-------- PROVIDED INFORMATION

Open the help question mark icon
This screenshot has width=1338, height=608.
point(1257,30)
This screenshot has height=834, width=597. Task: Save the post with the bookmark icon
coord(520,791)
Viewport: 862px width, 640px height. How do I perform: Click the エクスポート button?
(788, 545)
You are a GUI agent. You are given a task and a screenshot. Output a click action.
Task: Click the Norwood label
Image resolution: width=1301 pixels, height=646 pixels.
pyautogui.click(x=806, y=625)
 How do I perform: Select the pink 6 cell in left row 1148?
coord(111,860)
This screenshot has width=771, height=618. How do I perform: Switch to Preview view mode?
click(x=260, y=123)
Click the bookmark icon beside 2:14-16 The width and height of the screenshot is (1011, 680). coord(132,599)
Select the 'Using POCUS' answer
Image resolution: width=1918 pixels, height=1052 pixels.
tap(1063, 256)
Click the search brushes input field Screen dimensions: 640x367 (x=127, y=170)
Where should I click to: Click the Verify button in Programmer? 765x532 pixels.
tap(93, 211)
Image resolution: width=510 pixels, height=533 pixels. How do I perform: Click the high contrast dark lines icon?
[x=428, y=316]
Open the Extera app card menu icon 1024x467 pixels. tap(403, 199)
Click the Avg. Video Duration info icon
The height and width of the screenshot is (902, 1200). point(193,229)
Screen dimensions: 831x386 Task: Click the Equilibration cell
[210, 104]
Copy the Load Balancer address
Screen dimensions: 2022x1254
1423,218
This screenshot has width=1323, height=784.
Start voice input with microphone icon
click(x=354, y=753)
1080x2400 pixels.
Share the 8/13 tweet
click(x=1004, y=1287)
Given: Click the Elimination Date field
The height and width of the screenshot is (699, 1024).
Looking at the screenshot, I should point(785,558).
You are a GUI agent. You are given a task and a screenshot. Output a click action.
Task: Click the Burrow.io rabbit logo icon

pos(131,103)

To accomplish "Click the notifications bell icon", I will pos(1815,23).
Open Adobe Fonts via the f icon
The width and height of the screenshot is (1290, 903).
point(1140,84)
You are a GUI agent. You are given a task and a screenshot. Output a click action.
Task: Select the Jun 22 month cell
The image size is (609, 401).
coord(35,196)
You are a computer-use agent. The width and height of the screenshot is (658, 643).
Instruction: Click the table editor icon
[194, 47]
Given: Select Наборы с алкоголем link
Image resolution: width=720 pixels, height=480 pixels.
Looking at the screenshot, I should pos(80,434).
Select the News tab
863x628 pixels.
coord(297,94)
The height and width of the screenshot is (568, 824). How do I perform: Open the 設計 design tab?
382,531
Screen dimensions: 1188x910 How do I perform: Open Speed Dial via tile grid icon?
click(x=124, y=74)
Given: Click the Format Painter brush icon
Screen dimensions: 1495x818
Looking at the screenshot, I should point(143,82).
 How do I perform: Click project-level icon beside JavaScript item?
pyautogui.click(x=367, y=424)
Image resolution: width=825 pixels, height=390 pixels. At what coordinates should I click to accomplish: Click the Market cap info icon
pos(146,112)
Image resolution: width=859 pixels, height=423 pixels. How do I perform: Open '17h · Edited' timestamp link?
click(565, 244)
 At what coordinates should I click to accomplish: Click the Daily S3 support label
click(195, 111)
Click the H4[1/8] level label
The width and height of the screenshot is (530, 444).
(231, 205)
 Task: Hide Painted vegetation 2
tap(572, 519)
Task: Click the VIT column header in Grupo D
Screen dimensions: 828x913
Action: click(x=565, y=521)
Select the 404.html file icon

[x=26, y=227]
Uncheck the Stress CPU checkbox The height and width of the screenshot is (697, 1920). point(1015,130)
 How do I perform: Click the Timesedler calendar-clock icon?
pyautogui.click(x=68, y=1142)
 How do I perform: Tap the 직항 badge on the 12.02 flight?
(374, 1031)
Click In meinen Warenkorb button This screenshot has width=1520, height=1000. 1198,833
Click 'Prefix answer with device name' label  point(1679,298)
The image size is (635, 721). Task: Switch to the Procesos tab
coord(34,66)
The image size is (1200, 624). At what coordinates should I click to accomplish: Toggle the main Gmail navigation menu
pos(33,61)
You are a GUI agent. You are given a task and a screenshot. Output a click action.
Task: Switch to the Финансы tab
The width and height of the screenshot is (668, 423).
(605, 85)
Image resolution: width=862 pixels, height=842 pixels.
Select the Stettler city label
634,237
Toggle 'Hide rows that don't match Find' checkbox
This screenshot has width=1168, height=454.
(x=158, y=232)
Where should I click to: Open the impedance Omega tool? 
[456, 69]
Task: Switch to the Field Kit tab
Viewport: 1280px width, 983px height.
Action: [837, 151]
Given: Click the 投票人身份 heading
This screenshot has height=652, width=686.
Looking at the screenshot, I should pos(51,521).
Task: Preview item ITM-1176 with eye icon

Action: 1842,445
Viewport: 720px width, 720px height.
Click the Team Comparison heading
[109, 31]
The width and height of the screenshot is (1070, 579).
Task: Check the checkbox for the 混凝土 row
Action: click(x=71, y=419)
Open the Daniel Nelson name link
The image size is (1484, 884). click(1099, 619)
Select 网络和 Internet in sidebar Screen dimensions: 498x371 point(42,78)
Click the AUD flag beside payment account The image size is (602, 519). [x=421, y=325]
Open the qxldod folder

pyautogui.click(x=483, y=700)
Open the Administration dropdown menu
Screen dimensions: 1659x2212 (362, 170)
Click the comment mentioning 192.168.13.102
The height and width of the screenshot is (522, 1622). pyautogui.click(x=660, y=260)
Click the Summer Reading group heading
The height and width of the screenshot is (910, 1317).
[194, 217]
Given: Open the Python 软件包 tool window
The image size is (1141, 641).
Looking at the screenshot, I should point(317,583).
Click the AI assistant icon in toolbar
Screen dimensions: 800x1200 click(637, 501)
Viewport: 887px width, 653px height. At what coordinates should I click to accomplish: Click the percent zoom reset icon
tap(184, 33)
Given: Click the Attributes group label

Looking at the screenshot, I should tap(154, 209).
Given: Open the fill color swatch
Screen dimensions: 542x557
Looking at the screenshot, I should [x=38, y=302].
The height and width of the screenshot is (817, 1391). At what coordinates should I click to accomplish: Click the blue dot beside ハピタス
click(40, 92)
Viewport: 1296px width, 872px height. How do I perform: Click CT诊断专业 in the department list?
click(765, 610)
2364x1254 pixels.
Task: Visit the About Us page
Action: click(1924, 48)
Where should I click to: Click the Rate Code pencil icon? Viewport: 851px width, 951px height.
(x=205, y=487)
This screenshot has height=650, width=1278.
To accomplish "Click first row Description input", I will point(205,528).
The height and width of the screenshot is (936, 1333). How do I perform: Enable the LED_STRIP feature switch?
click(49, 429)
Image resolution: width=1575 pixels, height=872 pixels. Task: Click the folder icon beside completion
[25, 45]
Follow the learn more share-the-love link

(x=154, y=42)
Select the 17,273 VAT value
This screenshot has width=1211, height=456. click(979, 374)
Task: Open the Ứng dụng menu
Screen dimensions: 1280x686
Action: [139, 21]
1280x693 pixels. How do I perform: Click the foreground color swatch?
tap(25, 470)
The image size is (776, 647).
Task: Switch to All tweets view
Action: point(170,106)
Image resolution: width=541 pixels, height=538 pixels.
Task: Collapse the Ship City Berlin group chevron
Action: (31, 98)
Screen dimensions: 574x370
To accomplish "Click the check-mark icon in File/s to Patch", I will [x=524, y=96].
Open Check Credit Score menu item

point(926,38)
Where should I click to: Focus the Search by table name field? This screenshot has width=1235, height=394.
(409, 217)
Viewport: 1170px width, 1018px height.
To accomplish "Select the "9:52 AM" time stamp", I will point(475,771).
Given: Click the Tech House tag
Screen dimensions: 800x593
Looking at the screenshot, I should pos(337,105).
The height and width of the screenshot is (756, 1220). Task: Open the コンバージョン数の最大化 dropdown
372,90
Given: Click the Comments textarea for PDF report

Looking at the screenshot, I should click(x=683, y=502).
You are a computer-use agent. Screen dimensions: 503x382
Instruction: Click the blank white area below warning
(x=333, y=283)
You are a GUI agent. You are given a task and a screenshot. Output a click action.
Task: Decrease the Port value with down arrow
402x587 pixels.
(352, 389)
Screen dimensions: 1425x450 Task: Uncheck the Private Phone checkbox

----------------

Identify the lines above that contain the word "answer", then copy them.

» **RESULT OF THE EXERCISE**
Select the 'Using POCUS' answer
Click 'Prefix answer with device name' label  point(1679,298)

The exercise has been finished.